What you should do: Without pictures, repeat the lines of the entries from the one containing "Viewport: 681px width, 132px" through the last, both ends included, and nothing else.

Material for the task:
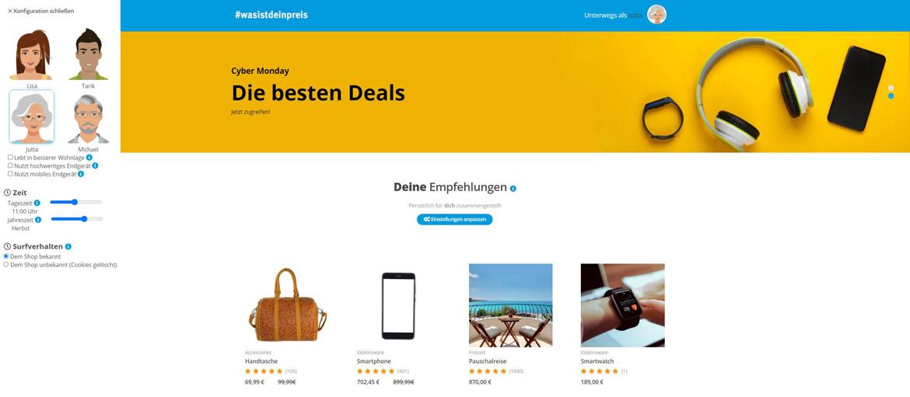This screenshot has width=910, height=397.
Task: Click Jutta profile avatar in header
Action: click(x=657, y=15)
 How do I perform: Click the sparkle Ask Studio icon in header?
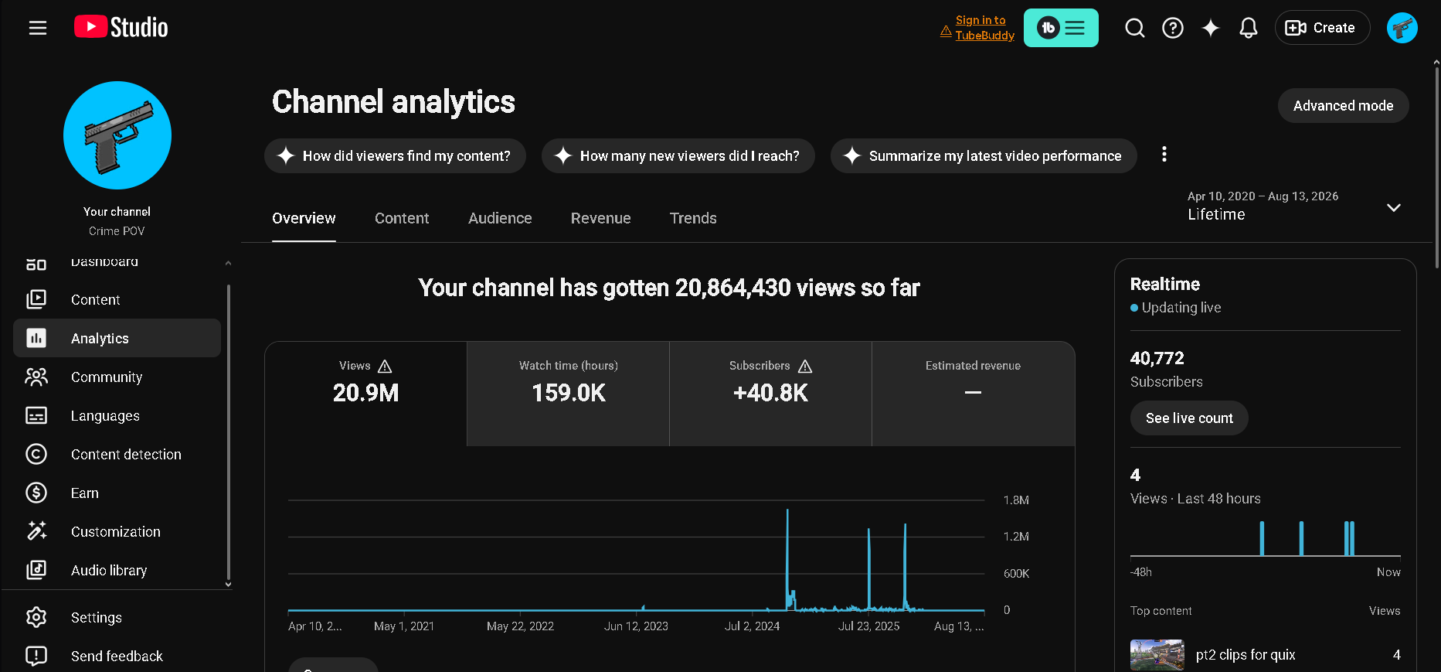tap(1210, 28)
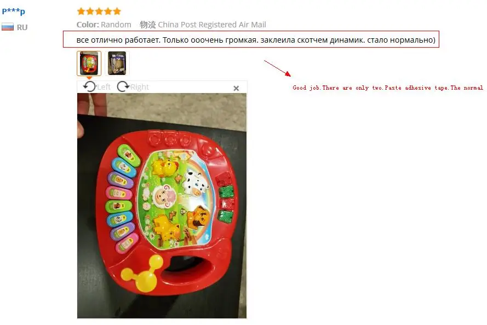Image resolution: width=487 pixels, height=325 pixels.
Task: Click the red arrow annotation
Action: (277, 68)
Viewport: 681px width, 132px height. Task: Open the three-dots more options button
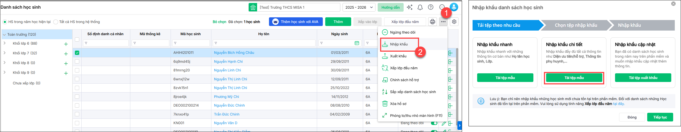(x=443, y=22)
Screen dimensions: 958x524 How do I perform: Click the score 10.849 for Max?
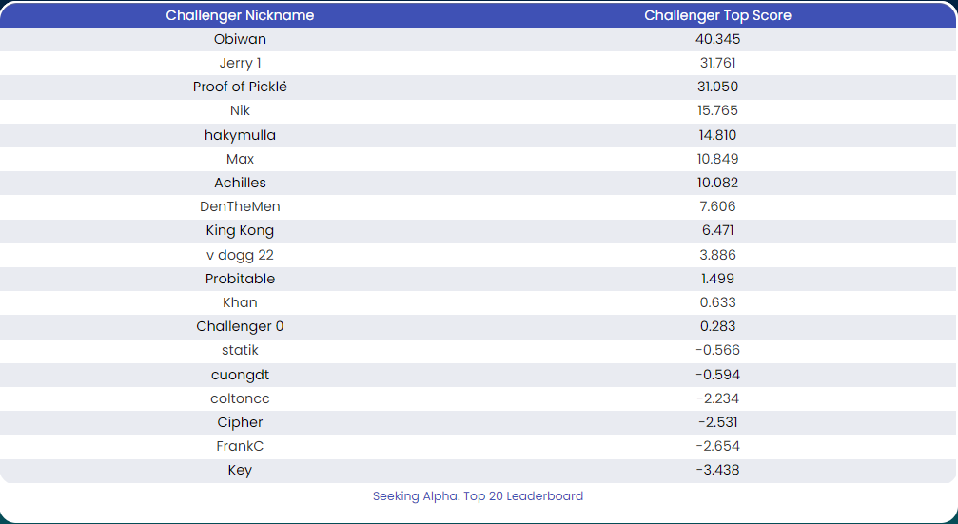[x=718, y=159]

Task result:
Viewport: 681px width, 132px height. Task: Open the three-dots more options button
(x=443, y=22)
Screen dimensions: 958x524 How do I perform: Click the score 10.849 for Max?
[x=718, y=159]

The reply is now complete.